### [WHAT IS REQUIRED]
Go through the data and retrieve each line that includes the string "will".

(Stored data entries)
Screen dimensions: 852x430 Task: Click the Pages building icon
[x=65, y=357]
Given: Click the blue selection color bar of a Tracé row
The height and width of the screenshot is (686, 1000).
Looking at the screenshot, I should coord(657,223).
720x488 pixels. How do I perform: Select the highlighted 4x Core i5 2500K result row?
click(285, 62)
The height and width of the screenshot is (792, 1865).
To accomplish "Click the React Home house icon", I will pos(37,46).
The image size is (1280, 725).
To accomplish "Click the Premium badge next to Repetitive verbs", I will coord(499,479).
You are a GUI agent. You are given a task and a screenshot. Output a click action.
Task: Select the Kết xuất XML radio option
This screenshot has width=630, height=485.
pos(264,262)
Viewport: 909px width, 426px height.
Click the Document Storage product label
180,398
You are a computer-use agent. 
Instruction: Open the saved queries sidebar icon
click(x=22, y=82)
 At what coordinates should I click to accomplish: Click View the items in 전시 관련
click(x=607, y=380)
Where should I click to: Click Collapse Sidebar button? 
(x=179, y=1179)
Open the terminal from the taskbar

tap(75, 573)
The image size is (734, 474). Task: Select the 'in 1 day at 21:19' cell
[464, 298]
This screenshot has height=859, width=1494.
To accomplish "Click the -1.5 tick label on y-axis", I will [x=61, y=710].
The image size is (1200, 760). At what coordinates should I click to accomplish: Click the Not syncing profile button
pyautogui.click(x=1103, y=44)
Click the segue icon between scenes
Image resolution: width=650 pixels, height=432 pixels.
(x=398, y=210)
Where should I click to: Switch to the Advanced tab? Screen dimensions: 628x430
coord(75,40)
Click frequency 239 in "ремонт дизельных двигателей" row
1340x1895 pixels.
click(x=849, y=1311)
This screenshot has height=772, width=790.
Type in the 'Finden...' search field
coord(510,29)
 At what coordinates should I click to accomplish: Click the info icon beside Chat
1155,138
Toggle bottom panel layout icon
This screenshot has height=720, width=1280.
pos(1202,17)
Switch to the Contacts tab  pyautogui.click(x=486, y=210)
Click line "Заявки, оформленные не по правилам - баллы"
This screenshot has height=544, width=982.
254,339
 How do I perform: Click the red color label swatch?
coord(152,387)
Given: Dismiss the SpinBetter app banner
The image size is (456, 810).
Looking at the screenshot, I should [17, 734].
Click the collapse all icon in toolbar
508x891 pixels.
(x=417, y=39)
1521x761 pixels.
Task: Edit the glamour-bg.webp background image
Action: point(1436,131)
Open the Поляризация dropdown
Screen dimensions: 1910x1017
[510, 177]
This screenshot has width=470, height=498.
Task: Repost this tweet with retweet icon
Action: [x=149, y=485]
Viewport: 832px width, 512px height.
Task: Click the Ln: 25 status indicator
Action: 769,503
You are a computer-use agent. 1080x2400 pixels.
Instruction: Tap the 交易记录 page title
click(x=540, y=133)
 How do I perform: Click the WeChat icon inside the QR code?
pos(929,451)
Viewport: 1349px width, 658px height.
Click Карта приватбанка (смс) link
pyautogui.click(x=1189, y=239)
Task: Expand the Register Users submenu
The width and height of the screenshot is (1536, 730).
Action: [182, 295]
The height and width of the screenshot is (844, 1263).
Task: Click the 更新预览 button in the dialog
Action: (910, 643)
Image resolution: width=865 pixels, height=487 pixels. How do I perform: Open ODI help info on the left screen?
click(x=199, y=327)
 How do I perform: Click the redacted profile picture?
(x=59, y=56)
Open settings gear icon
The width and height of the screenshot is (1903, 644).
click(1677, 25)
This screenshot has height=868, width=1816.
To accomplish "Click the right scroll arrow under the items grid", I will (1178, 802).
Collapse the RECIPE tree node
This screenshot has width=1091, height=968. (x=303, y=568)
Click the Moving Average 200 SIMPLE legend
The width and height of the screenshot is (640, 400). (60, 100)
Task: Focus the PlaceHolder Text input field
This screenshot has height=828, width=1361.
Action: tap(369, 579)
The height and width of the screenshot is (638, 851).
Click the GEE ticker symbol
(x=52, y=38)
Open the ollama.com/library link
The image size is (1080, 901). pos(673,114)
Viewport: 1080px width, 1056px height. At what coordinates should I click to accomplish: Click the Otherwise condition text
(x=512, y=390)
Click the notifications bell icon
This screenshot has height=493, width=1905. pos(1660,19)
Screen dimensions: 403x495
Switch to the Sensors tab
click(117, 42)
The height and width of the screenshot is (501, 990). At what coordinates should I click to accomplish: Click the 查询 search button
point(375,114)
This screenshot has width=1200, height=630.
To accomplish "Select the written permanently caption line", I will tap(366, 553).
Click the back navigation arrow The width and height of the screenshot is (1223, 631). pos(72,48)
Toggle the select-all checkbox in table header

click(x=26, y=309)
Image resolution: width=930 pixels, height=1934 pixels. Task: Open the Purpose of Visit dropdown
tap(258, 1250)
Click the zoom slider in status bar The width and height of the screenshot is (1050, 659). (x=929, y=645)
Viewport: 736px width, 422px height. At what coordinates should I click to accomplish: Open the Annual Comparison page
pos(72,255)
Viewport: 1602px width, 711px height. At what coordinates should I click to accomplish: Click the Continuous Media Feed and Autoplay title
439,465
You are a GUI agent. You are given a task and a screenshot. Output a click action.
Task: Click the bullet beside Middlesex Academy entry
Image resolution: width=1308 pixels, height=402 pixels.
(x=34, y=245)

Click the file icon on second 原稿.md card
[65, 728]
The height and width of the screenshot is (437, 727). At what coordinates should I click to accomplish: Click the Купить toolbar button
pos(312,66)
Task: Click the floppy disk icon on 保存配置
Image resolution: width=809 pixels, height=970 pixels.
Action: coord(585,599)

### [SOLUTION TO THE PROBLEM]
To accomplish "Click the React Home house icon", I will pos(37,46).
To accomplish "Click the Premium badge next to Repetitive verbs", I will coord(499,479).
To accomplish "Click the -1.5 tick label on y-axis", I will [x=61, y=710].
To accomplish "Click the right scroll arrow under the items grid", I will (1178, 802).
To accomplish "Select the written permanently caption line", I will tap(366, 553).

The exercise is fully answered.